▶ [Excerpted text]:

Materials and methods
Patients
147 cases of familial breast carcinomas from female patients were collected from the kConFab biorepository between 1980 and 2005. Classification of BRCA1 and BRCA2 mutations and sequence variants was according to designations listed for research purposes on the kConFab website (www.kconfab.org). The BRCAX breast cancers are defined by breast cancer in families without a known BRCA1 and BRCA2 pathogenic mutation, who met kConFab category 1 and 1B eligibility criteria. Of the 147 cases, 18 cases were excluded due to the lack of tissue available and a further 6 cases were excluded due to the absence of tumour on the array. The final cohort was composed of 123 cases including 35 BRCA1, 33 BRCA2 and 55 BRCAX cases (Table 1). All the patients had operable breast carcinomas and were not diagnosed with metastatic disease at the time of presentation. Patients were followed up for a median period of 64.0 (range 0.4–298.8) months. During this time, 38 patients relapsed and 31 died from breast cancer (deaths unrelated to breast cancer were censored). Breast-cancer-specific survival was defined as time from primary surgical excision to breast-cancer-related death.
Using stratification of intrinsic phenotypes based on Nielsen et al. [21] tumours were placed into luminal (ERα positive, HER2 negative, cytokeratin (CK) 5/6 negative or positive), basal (HER2 and ERα negative; CK5/6 positive), HER2 (HER2 positive, ERα and CK5/6 negative or positive) and null/negative (HER2, ERα and CK5/6 negative).
Immunohistochemistry
Tumour tissue microarrays (1-mm cores), with a fourfold redundancy, were prepared from formalin-fixed, paraffin-embedded tissue blocks of 129 tumours. Sections were cut, dewaxed, placed through graded alcohol and water. Antigen retrieval was performed in PT Link using low pH EnVision FLEX Target Retrieval Solution (Dako, Denmark) for 20 min at 100°C. Endogenous peroxidase was blocked with EnVision FLEX Peroxidase-Blocking Reagent (Dako, Denmark) before incubating the sections with mouse monoclonal antibodies pan-ERβ (Clone 14C8, Abcam, 1/200), ERβ1 (Clone PPG5/10, GeneTex, 1/15) [17] and ERβ2 (Clone 57/3, Serotec, 1/10) [18] for overnight at 4°C. Antigen–antibody complex was detected using Envision FLEX system (EnVision FLEX/HRP and EnVision FLEX DAB+ Chromogen). The specificity of both nuclear and cytoplasmic staining for these antibody clones have been previously established via peptide absorption studies [18, 22].
HER2 chromogenic in situ hybridisation (CISH) and immunoperoxidase staining for ERα, PgR, HER2, CK5/6 and EGFR were performed for all tumours. HER2 CISH was performed using the Invitrogen Spotlight system (Invitrogen, California, USA). Tumour cells were regarded as positive for amplification if there were more than six signals per nucleus [23]. Tumours in the equivocal group (4–6 signals) were further probed with chromosome 17 and considered amplified with a ratio of >2.2 [24].

▶ [Source data]:
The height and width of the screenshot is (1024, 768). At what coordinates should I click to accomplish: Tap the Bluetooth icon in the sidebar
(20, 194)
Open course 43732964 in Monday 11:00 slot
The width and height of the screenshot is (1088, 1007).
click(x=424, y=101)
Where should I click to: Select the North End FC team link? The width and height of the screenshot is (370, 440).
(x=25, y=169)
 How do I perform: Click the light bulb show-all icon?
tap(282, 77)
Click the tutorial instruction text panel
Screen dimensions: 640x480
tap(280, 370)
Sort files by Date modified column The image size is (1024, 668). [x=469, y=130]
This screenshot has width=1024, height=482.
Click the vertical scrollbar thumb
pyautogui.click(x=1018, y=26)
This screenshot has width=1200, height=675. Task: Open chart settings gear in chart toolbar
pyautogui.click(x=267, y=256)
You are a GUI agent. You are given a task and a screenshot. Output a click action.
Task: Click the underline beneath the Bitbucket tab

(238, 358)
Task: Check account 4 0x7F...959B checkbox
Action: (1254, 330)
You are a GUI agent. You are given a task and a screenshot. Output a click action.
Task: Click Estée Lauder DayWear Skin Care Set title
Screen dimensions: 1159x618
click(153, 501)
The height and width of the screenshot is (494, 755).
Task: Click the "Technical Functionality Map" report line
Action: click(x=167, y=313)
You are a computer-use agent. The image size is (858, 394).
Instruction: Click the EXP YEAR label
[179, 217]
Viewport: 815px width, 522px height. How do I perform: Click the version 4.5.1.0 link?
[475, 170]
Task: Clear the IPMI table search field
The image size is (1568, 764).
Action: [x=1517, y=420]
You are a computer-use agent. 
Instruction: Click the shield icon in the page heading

▶ [Exercise objective]:
In the methods text, how many cases made up the final cohort? The listing has no connection to the text.

▶ [Answer box]:
The final cohort had 123 cases: 35 BRCA1, 33 BRCA2 and 55 BRCAX.